Melissa Miller, a state wildlife veterinarian has been investigating the recent rapid decline in among otters over the past two years. According to the U.S. Geological Survey, only 2,711 otters remain in Central and Southern California waters.
Miller’s first clue that something strange was attacking the otters came in 2007. That year, nearly a dozen otters showed up dead in Monterey Bay.
Upon examination, she discovered the animals were jaundiced, with bright yellow gums and yellow in the whites of their eyes. During autopsy, Miller found swollen livers that fell apart in her hands.
Tests for all the usual bacterial infections came up negative, so Miller was forced to dig deep into her veterinary knowledge to come up with an explanation.
According to the LA Times, Miller remembered that the damaged livers were like those of a dog or a cow that died after drinking out of a scum-choked farm pond.
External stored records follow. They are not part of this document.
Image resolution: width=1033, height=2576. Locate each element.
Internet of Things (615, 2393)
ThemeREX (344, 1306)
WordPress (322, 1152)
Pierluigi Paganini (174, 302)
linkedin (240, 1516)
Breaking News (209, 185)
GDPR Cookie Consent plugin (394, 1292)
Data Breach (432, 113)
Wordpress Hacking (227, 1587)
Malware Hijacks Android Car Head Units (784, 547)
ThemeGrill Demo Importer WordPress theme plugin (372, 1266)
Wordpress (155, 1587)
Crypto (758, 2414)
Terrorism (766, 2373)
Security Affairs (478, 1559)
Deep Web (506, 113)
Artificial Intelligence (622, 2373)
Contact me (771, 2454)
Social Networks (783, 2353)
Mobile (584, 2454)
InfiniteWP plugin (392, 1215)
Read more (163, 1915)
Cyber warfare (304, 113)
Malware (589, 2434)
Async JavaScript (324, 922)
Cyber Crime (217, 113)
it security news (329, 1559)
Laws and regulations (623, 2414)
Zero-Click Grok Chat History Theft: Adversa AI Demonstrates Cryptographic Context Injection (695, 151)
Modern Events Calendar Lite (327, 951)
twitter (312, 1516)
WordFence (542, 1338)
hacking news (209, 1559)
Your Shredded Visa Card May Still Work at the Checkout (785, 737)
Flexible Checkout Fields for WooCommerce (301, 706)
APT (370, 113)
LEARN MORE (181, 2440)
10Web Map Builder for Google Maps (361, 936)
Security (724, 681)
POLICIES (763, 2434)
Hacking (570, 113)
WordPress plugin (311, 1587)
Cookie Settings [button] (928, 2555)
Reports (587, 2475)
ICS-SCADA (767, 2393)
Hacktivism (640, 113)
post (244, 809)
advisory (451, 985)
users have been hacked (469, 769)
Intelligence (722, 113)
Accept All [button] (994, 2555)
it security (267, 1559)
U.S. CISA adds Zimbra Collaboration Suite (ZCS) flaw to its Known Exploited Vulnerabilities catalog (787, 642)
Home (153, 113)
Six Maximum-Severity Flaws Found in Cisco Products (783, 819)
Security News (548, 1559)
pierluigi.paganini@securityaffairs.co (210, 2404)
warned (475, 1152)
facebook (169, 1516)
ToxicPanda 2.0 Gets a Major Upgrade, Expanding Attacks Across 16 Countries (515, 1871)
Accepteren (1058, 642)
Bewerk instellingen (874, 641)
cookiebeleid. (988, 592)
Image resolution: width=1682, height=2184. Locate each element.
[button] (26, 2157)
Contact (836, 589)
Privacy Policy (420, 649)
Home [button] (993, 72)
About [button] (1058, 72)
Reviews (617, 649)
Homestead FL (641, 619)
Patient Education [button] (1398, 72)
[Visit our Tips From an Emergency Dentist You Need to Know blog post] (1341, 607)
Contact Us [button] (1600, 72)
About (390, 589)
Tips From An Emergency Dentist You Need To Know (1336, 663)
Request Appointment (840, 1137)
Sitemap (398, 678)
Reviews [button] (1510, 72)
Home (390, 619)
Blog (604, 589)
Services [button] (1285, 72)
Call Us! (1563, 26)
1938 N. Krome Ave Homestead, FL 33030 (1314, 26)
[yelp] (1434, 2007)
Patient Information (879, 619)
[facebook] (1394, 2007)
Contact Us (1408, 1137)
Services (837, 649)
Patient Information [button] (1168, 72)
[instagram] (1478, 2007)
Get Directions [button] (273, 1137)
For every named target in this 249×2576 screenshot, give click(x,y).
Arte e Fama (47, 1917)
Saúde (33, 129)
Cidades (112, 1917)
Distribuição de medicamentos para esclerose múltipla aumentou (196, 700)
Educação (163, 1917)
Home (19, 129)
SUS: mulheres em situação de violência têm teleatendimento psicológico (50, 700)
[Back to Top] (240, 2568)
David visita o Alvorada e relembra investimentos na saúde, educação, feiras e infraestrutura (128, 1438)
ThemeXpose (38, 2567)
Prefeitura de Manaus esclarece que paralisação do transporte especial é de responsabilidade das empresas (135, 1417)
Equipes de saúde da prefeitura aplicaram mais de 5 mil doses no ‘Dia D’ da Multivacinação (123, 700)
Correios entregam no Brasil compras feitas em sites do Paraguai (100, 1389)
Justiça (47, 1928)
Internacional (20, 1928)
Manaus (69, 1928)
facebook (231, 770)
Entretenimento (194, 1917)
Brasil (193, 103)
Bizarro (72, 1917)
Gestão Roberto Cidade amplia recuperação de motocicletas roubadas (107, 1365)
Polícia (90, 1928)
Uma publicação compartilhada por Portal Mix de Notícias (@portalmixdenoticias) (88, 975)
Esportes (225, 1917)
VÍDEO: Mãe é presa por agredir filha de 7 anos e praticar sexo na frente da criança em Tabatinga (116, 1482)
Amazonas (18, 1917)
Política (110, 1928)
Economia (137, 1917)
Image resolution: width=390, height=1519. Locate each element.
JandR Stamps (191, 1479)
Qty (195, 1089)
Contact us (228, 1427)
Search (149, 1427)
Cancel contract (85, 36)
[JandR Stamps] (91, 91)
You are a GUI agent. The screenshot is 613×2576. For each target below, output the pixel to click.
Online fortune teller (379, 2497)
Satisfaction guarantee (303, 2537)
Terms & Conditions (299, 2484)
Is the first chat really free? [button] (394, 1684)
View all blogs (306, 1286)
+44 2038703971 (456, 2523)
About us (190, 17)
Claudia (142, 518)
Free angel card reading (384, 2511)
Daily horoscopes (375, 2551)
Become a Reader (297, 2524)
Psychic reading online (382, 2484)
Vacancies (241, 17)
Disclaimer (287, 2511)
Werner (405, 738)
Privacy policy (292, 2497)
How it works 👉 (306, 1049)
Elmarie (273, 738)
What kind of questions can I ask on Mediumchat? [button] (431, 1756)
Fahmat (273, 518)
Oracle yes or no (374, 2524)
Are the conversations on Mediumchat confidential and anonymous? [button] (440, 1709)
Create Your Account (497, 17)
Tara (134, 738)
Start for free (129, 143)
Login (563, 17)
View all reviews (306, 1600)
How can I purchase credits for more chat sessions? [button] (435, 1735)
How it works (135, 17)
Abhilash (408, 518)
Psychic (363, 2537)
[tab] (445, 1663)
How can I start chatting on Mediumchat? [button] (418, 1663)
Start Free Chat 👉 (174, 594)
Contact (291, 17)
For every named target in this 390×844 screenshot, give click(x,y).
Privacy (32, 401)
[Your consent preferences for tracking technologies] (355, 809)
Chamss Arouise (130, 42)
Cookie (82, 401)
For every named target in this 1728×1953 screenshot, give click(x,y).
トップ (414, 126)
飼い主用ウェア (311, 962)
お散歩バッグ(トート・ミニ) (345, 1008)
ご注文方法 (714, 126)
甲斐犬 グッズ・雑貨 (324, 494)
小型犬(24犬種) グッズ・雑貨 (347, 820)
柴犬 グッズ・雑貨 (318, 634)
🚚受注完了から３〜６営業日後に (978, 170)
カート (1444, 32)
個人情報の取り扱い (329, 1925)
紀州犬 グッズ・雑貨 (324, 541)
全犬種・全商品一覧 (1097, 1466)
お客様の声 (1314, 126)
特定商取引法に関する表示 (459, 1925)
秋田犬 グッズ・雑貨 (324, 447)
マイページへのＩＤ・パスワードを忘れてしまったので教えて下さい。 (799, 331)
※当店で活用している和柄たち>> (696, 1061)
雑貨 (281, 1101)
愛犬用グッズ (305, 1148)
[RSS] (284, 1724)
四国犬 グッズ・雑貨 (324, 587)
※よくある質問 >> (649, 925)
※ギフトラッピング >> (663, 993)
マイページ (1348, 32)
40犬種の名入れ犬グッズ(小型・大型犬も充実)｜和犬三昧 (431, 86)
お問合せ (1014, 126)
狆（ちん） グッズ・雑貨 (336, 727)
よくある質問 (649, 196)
The culprit in those cases was a toxin, microcystin, produced by a type of cyanobacteria called Microcystis.
Her suspicions were confirmed when the California State Water Quality Control Board informed Miller that Microcystis blooms seemed to be occurring more often in lakes and estuaries; one of which was where the deceased otters had been found.
Diseased Oceans Are Deadly Habitats
The reemergence of cyanobacteria, an ancestor of modern-day bacteria and algae, is part of global trend that scientists attribute to the buildup of pollution and nutrients in oceans and fresh water supplies. This contamination is thought to be a consequence of expanding agriculture and the modern industrial society.
Aside from providing the perfect breeding ground for hostile cyanobacteria, marine pollution is causing ocean dead zones all over the world, especially near areas heavily populated by humans.
Devoid of the oxygen needed to support vibrant marine life, these dead zones cause reproductivity problems in marine organisms by decreasing the size of reproductive organs, number of eggs and spawning activity.